Source passage
+===+
The following piece is an extract from The Football Code: The Science of Predicting the Beautiful Game. The book is available to buy on Amazon from Thursday 7th September.
Michael Lewis’s famous book Moneyball tracks one of the greatest successes in predictive history. One which helped a baseball team with a budget of roughly $44million compete against clubs with a $125million pay-roll.
There is an epidemic failure within the game to understand what is really happening
– Peter Brend, assistant general manager at the Oakland Athletics baseball team, in Aaron Sorkin’s film adaptation of Lewis’ book.
Oakland’s financial disadvantage to other teams in the league means they must play by different rules in order to achieve the same success. If they do not innovate, adapt and gamble, their final position in the table will reflect their financial situation and they will be rooted to the bottom of the league.
The central hypothesis of Moneyball is that the traditional methods used by baseball insiders (in particular those of managers, coaches and scouts) over the past century were subjective and often flawed.
+===+
Record excerpts

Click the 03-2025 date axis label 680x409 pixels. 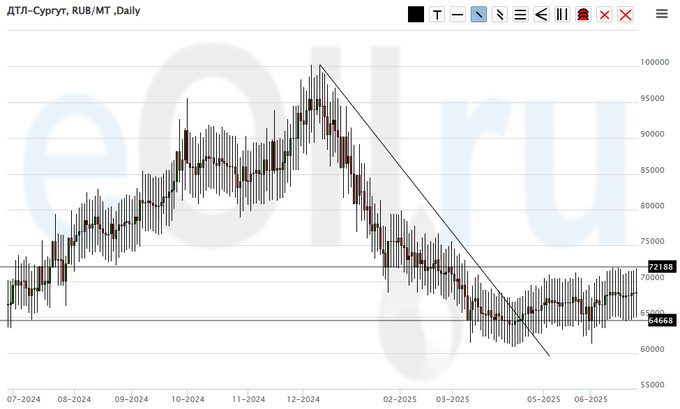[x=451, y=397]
+===+
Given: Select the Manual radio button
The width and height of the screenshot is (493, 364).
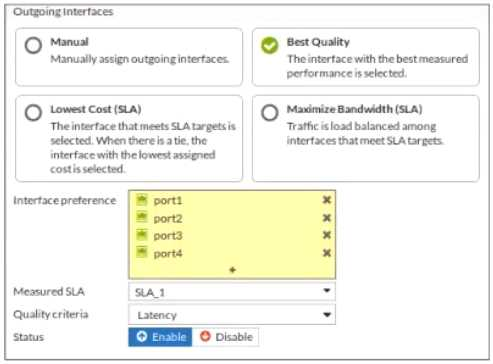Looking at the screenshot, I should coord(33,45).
+===+
Problem to solve
Please transcribe the stretch of the Moneyball extract from "There is an" through "of Lewis’ book.".

Final result
There is an epidemic failure within the game to understand what is really happening
– Peter Brend, assistant general manager at the Oakland Athletics baseball team, in Aaron Sorkin’s film adaptation of Lewis’ book.